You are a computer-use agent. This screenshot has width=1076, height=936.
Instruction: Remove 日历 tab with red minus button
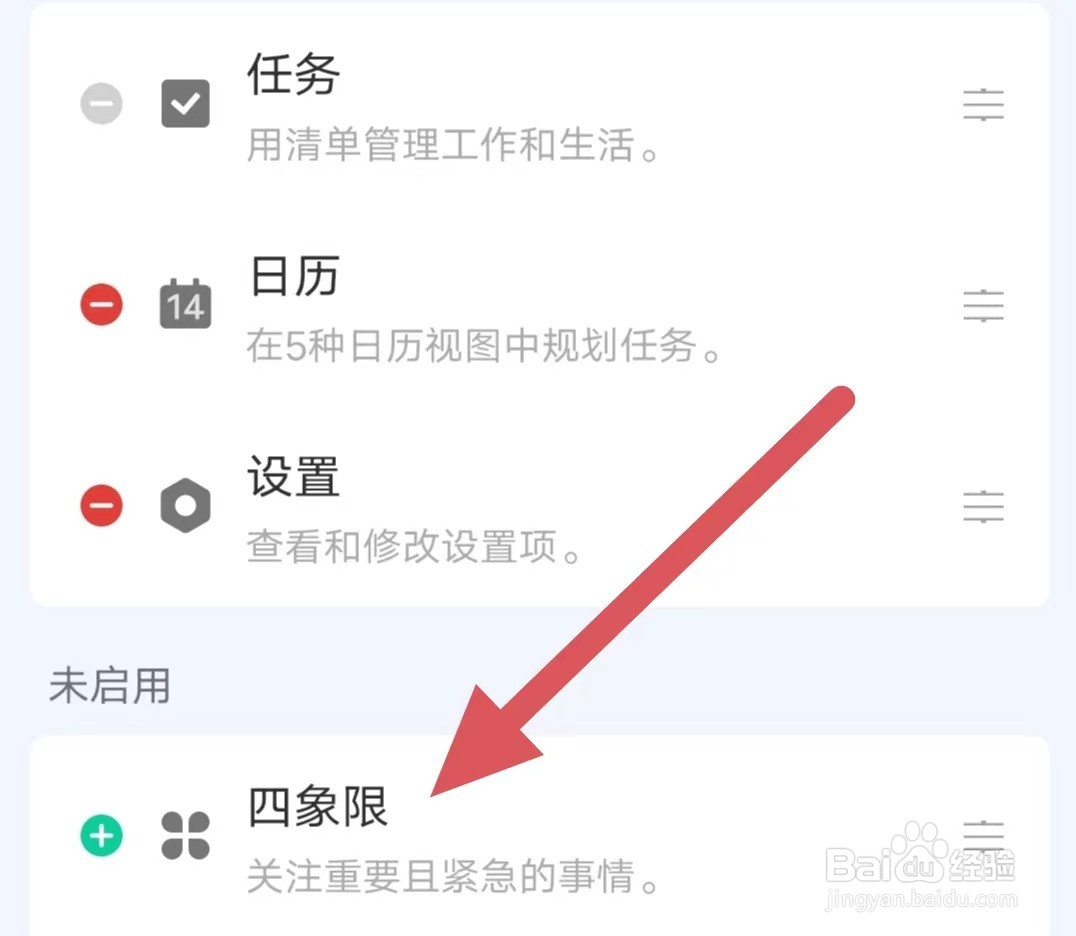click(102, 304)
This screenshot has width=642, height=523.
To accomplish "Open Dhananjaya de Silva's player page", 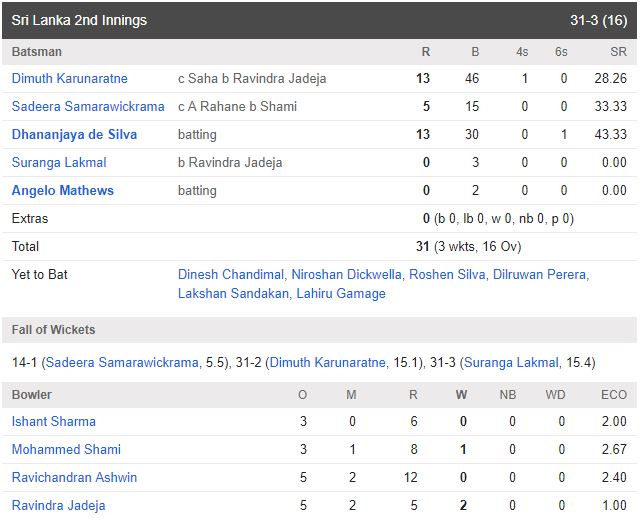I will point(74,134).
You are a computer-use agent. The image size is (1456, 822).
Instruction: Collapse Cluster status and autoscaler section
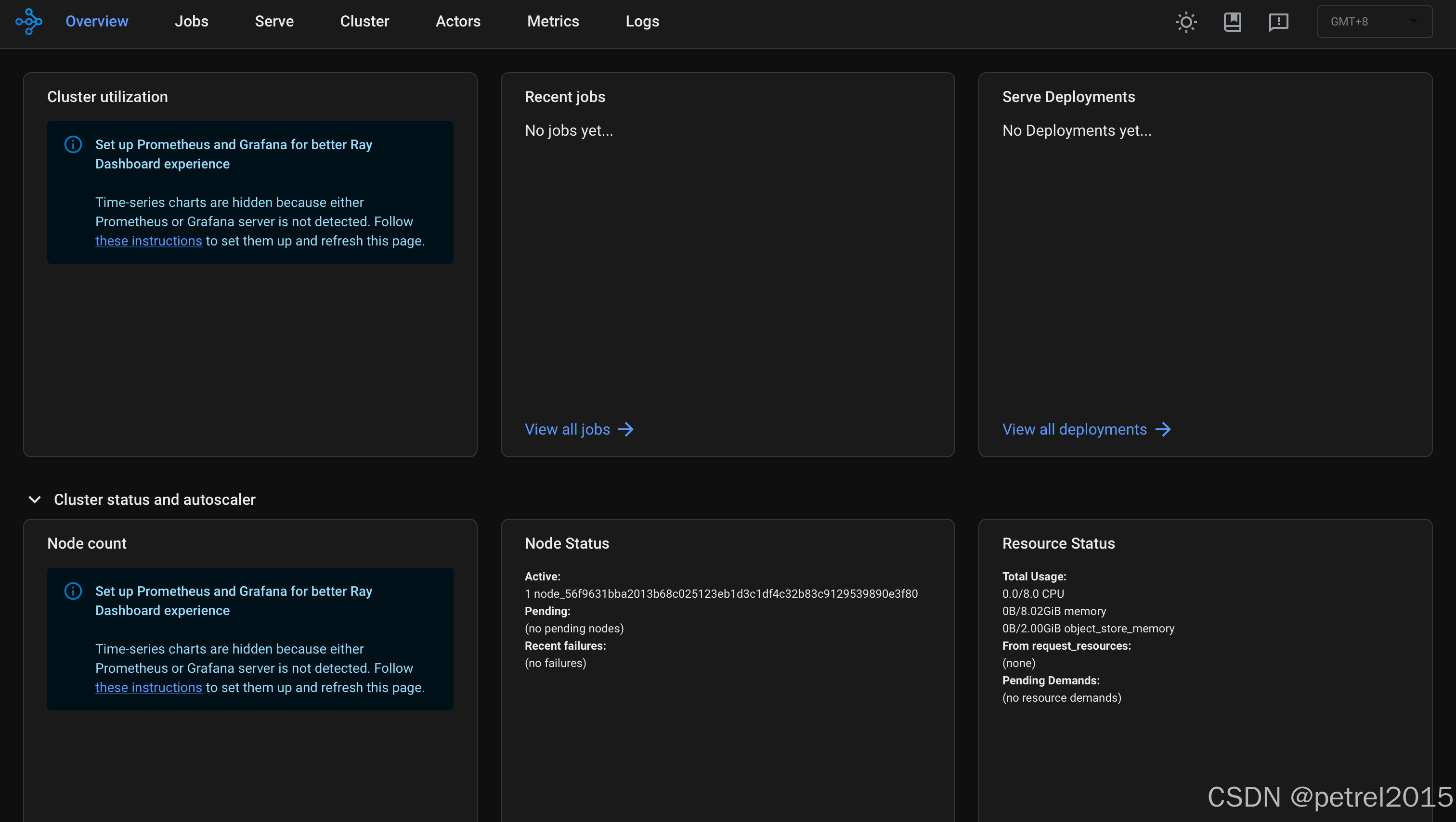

==*==

• SET TASK: Please print, word for word, everything from the line containing "You are a computer-use agent. The" down to the end of the items, leaving the pictures out.

• WRITTEN REPLY:
You are a computer-use agent. The image size is (1456, 822).
Instruction: Collapse Cluster status and autoscaler section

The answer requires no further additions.